Une vidéo présentée par le journal argentin Clarin comme un extrait d'une audition du pape François par la justice argentine, comme témoin dans le cadre d'un procès de la dictature, a été diffusé sur le site du quotidien.

Pendant l'interrogatoire de 2010 à l'archevêché de Buenos Aires sur ses liens avec deux prêtres jésuites emprisonnés pendant cinq mois et torturés, le cardinal Bergoglio dit les avoir invité à la "prudence".

C'est dans cette affaire que François, qui était alors le chef des jésuites en Argentine, est mis en cause par une poignée de détracteurs, notamment par le journaliste argentin Horacio Verbitsky qui l'accuse de pas avoir protégé les deux jésuites Orlando Yorio et Francisco Jalics, qui ont été relâchés après leur détention.

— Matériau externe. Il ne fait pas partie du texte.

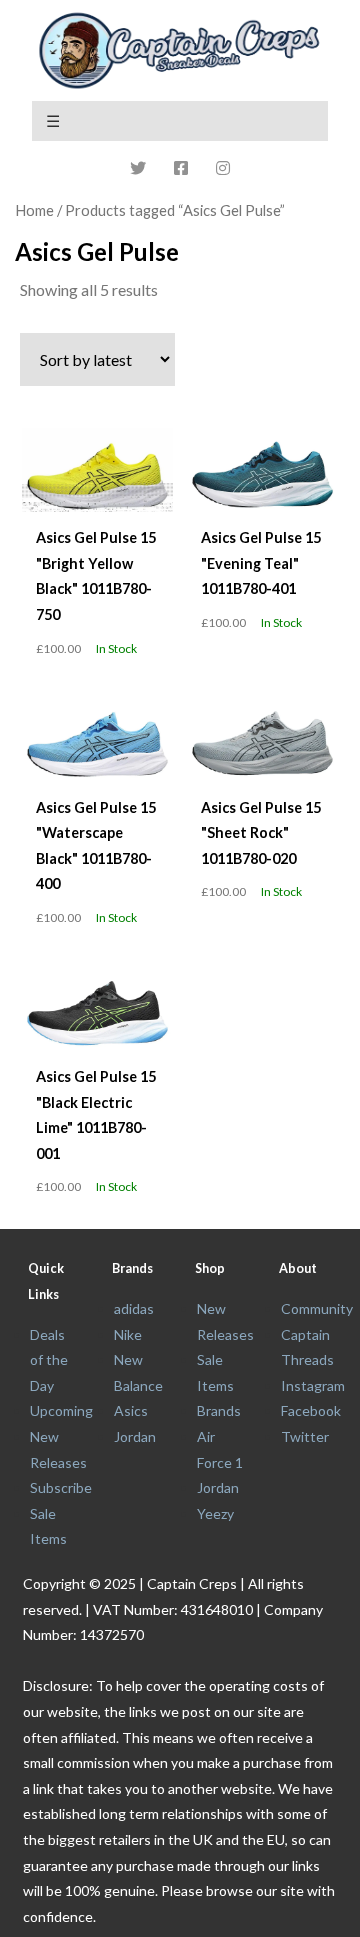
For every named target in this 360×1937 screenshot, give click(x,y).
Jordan (135, 1436)
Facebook (311, 1410)
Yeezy (215, 1513)
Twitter (305, 1436)
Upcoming (61, 1410)
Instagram (313, 1385)
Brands (219, 1410)
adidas (134, 1308)
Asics (131, 1410)
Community (317, 1308)
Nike (128, 1334)
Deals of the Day (49, 1360)
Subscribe (61, 1487)
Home (34, 210)
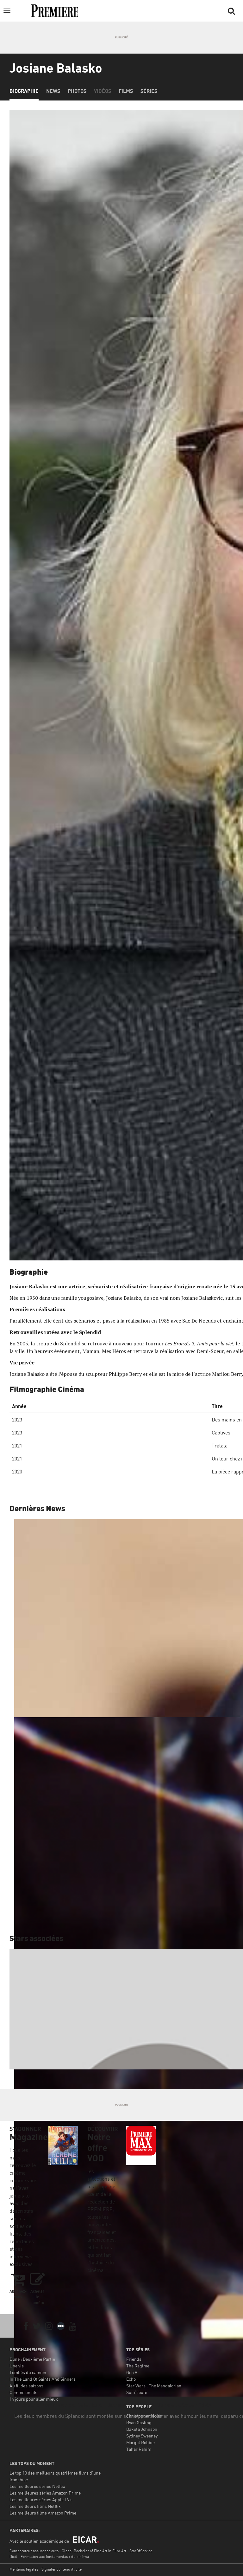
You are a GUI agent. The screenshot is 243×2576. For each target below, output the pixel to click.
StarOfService (140, 2550)
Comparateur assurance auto (34, 2550)
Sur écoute (136, 2392)
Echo (131, 2379)
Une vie (16, 2365)
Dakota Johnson (141, 2429)
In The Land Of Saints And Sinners (42, 2379)
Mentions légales (23, 2569)
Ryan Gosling (139, 2422)
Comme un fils (23, 2392)
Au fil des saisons (26, 2385)
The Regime (137, 2365)
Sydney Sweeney (142, 2435)
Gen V (131, 2372)
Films (126, 91)
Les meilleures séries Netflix (37, 2486)
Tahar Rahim (138, 2449)
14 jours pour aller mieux (33, 2399)
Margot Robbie (140, 2442)
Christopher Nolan (144, 2415)
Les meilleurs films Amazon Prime (42, 2512)
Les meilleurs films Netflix (35, 2506)
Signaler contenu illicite (61, 2569)
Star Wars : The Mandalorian (153, 2385)
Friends (133, 2359)
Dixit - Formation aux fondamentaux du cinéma (49, 2556)
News (53, 91)
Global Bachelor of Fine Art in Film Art (94, 2550)
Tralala (219, 1445)
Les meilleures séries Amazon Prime (45, 2492)
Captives (221, 1432)
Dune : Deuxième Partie (32, 2359)
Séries (148, 91)
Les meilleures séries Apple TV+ (40, 2499)
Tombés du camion (27, 2372)
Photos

L'essentiel des déclarations dédouanent complètement le cardinal Bergoglio et un des jésuites, Francisco Jalics, a dit "être en paix" avec Bergoglio. Le Vatican a qualifié les accusations de "calomnieuses et diffamatoires". Cette affaire datant de 1976 avait surgi en 2005 au moment du précédent conclave.

Jorge Bergoglio s'est toujours défendu en disant qu'il avait fait à l'époque tout ce qu'il pouvait pour les deux jésuites.

"Il y avait une certaine violence contre les prêtres" qui travaillaient auprès des pauvres dans les Villas, les favelas argentines, déclare le cardinal Bergoglio dans la vidéo.

"Fin 1975 et en 1976, j'ai perçu une préoccupation normale de tous les prêtres qui travaillaient avec (les pauvres). (Le prêtre ouvrier Carlos) Mujica avait été tué, un fait inoubliable et en juillet 1976 dans La Rioja", deux franciscains et leur évêque étaient tués, a ajouté Jorge Bergoglio.

Clarin promet pour mercredi un nouvel extrait de l'audition de l'archevêque de Buenos Aires, interrogé dans le cadre d'un procès des tortionnaires de l'ESMA (Ecole mécanique de l'armée), centre de détention réputé pour les tortures infligées.